The Forest of Drunken Trees

Black spruce forests in northern regions are tipping over. A new study seeks to understand why, and uncovers the role climate change plays in tilting trees. Featured image source: https://www.flickr.com/photos/ldrose/235292281/

Reference: Citation: Fujii, K., Yasue, K., & Matsuura, Y. (2022). Tree ring evidence of rapid development of drunken forest induced by permafrost warming. Global Change Biology, 00, 1– 9. https://doi.org/10.1111/gcb.16176


Humans have a long social connection to alcohol, one that dates at least as far back as our use of the written word: a Mesopotamian recipe for beer is, in fact, one of our oldest pieces of text. We’re far from the only species to have developed a taste for the drink, too: elephants have been witnessed getting drunk off of fermented marala fruit, and monkeys in some cities have wreaked havoc to get their fix. One of the most enjoyably titled articles in recent Nature history describes how fruit-eating bats crave sugary foods when they drink naturally-occurring alcohol in their food.

You might now be wondering how a tree can imbibe, let alone a whole forest. Taken literally, a “drunk forest” might remain an idea that stays on the shelves of Studio Ghibli executives for now. In the forests of the circumpolar region, a “drunk” tree is one that is slanted like in the featured image above. The cause of this tilt is only somewhat understood, but a recent paper in Global Change Biology sheds new insight into how a normal forest becomes a drunk one, and the role climate change plays in the phenomenon in the far north.

Bah, hummock

Two related theories exist to explain how trees tilt, and they both relate to the yearly freezing and thawing of the topmost permafrost. The first theory posits that trees tilt because the soil foundation loosens in warmer months as soil thaws, creating an unstable base for the tree. The second theory is a yin to the first’s yang: it posits that the winter freezing of the same soil layer causes the earth to push up in uneven patterns, since ice expands as it freezes. This freezing forms small mounds in the earth called hummocks, which appear underneath trees and can cause them to tilt.

Permafrost expansion in colder months causes the mounds of earth in the image on the right, which may cause trees to tilt. Image sourced from article.
Lean on me

To understand which of these theories was the real cause of drunken trees, scientists turned to an often utilized tool in forest science: tree rings. Trees in colder regions grow in the warm months and remain mostly dormant during the long winter, which causes them to grow a distinct new ring each year. Individual rings can look dark, light, thin, or thick depending on the conditions in which the tree grew at that time.

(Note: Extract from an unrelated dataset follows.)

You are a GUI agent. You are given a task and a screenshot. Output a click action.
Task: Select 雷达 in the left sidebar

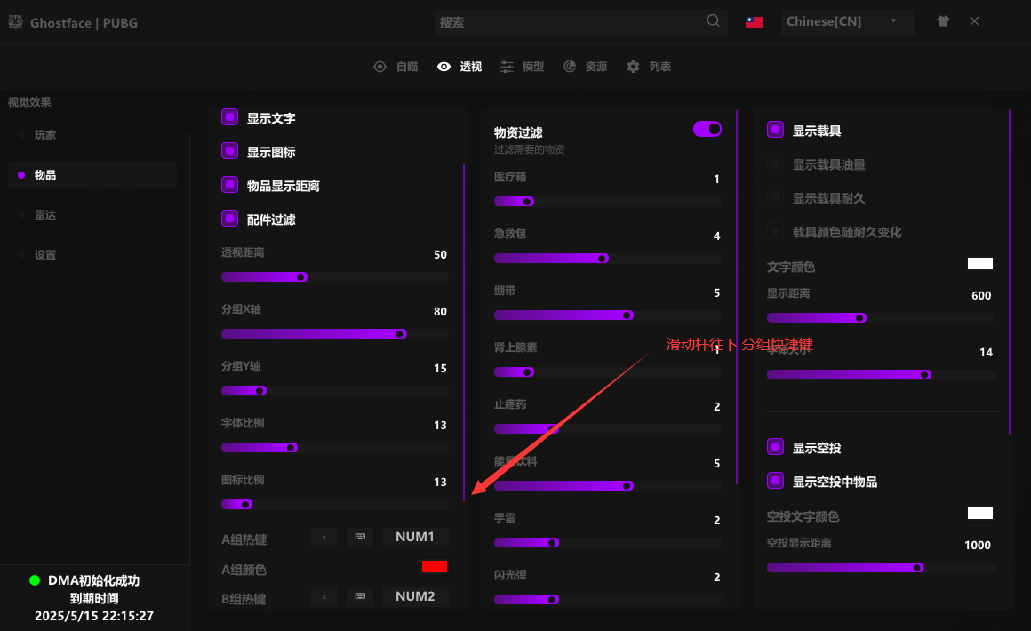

When a tree begins to tilt it develops what is known as “reaction wood,” or growth that occurs in response to a stimulus. Drunken trees grow a large amount of reaction wood to provide more rigid support for the side on which they lean, and the result is obvious when comparing cross sections (see image below).

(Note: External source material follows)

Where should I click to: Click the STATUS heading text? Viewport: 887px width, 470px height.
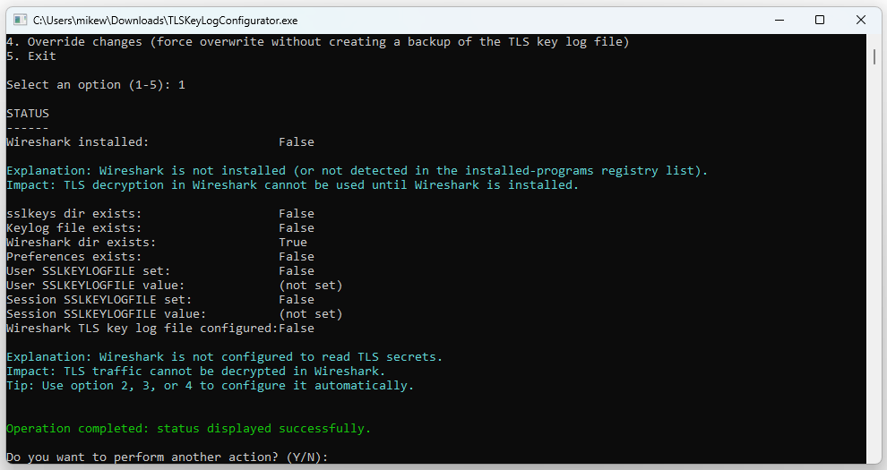(x=28, y=114)
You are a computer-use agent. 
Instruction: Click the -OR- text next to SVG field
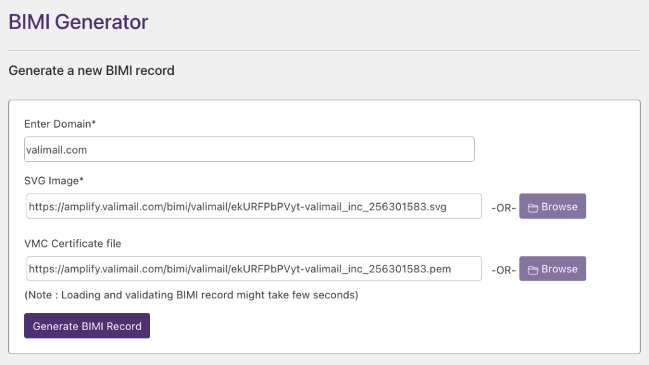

Scientists looked at the formation of this reaction wood over time and found that it synchronized with the formation in the winter of the hummock underneath each tree. Across the landscape, more hummocks were also found in areas that had a greater amount of drunken trees. This relationship supports the second theory of drunken tree formation: that winter freezing creates hummocks which tilt trees as they grow.

Tree ring from a normal tree (left) and from a “drunken” tree (right). The dark semicircles are the reaction wood. Images sourced from article.
Drunken trees in a warmer world

The rise in drunken forests over the past few decades is likely due to climate change, and the phenomenon will almost certainly be more common in the coming years. Warmer global temperatures increase the depth at which permafrost thaws each year, which leads to a greater amount of hummock formation when it freezes back over in the winter. The ecological role of drunken forests is not well understood, but the tilt does not seem to kill the trees. Hummock formation may increase soil carbon sequestration, but the forests may also be more susceptible to fire due to the dry lichen-covered mounds that form on hummocks. Fires, too, are likely to increase due to climate change.

In the end, these tilted trees may be nothing more than a symptom of a changing world, one with rising temperatures, less permafrost, and more phenomena that could take years to fully understand. Nature responds in ways that we cannot anticipate in a human-dominated world, but as the case of drunken trees shows us, nothing is off the table.